*** Exercise inputs ***

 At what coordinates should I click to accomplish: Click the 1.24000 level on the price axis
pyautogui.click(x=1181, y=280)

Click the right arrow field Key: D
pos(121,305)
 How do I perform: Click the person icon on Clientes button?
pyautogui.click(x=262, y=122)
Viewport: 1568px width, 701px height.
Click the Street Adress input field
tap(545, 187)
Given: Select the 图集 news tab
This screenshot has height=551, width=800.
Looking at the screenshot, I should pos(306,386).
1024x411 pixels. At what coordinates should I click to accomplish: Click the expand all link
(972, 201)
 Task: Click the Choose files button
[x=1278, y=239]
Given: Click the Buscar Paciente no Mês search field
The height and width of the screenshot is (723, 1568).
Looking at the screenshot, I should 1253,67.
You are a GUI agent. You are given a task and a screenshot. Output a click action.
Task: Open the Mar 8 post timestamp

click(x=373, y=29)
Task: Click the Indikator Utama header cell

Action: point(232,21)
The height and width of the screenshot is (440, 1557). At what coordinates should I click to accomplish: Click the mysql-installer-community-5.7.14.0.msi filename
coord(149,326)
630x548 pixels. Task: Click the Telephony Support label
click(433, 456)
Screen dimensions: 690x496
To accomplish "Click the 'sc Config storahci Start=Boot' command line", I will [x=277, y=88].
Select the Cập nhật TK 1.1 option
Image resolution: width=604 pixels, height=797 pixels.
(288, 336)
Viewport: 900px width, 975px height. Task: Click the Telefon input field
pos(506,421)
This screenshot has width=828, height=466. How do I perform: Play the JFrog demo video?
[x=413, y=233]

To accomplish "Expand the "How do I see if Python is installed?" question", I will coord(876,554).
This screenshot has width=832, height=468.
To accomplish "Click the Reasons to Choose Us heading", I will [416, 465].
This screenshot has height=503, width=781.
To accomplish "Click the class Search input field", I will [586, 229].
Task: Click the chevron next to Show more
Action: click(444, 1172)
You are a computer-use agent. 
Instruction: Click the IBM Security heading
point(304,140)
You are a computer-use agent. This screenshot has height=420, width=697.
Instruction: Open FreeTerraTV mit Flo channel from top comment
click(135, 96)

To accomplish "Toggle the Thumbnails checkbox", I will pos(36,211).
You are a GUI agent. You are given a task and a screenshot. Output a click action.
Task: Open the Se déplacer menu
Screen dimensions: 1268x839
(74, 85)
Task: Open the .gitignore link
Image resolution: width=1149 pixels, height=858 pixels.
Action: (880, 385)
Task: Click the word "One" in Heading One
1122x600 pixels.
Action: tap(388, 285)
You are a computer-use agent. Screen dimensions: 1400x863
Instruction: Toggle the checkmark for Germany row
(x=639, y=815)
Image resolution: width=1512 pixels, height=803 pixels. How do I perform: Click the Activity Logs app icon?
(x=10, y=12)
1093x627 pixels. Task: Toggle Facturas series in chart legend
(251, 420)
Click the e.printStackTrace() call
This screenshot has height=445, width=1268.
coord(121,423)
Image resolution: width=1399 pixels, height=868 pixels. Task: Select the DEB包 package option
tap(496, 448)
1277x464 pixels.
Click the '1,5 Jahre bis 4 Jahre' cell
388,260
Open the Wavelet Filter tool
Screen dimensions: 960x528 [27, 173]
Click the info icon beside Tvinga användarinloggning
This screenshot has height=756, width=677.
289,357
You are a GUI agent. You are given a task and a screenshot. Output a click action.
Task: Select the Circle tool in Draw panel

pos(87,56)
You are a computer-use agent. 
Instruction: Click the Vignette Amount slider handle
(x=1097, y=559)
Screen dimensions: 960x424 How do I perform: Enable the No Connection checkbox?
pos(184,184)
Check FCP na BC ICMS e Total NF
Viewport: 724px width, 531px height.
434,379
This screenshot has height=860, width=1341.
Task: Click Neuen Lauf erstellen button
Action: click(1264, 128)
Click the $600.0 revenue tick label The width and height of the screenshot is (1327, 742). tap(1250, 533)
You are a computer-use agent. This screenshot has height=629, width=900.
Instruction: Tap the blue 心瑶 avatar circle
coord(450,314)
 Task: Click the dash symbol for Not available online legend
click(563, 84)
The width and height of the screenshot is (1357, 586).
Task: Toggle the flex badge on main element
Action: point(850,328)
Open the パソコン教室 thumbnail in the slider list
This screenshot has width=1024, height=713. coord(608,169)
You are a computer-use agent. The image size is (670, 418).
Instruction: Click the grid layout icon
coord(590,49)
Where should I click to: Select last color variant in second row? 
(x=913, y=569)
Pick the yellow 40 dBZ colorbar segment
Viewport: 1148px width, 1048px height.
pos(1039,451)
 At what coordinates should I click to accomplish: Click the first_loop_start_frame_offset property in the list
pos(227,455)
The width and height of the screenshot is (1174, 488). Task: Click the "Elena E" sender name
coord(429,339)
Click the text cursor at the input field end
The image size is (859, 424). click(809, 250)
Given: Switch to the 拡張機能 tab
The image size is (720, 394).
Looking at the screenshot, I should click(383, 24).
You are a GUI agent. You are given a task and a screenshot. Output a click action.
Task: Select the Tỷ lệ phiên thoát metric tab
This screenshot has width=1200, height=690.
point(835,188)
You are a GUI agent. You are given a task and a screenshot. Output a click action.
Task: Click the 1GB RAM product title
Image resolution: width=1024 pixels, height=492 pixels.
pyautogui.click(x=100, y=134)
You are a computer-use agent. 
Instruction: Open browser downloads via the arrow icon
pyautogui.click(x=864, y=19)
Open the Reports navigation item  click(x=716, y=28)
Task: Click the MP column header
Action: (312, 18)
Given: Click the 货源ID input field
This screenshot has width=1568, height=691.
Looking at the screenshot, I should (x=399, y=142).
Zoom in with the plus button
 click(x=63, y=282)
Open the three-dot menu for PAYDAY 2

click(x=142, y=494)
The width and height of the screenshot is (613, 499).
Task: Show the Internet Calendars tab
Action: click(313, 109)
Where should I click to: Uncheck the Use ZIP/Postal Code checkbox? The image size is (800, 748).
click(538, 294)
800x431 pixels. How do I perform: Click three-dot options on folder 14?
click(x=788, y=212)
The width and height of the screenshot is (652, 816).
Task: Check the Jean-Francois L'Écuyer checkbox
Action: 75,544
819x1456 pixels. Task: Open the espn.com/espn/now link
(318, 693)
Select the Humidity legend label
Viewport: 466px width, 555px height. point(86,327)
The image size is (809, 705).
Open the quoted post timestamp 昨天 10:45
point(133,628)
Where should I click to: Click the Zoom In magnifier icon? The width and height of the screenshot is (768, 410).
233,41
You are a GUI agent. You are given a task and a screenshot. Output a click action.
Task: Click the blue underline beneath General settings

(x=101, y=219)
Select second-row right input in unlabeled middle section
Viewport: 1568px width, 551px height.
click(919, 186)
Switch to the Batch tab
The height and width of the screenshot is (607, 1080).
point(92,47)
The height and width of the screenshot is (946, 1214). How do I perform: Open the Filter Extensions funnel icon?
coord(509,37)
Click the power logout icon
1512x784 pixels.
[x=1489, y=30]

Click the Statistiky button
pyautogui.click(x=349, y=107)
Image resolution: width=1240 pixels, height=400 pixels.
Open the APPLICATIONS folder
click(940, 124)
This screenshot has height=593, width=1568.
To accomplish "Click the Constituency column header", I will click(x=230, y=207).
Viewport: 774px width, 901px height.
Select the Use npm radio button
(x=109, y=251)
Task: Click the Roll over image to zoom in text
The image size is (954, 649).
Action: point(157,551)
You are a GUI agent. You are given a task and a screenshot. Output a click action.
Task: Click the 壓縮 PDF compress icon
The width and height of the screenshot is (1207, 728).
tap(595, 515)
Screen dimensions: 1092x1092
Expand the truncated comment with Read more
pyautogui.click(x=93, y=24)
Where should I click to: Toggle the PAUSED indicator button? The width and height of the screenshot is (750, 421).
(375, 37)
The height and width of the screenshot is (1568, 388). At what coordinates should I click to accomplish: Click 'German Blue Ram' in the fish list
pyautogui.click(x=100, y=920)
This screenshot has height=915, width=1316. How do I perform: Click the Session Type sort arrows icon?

*** End of Exercise inputs ***

> **Assignment**
Look above for the line holding "Image resolution: width=1149" and the line holding "Click the e.printStackTrace() call", then output exactly those two lines and every line between them, nothing more.

> **Expected answer**
Image resolution: width=1149 pixels, height=858 pixels.
Action: (880, 385)
Task: Click the word "One" in Heading One
1122x600 pixels.
Action: tap(388, 285)
You are a computer-use agent. Screen dimensions: 1400x863
Instruction: Toggle the checkmark for Germany row
(x=639, y=815)
Image resolution: width=1512 pixels, height=803 pixels. How do I perform: Click the Activity Logs app icon?
(x=10, y=12)
1093x627 pixels. Task: Toggle Facturas series in chart legend
(251, 420)
Click the e.printStackTrace() call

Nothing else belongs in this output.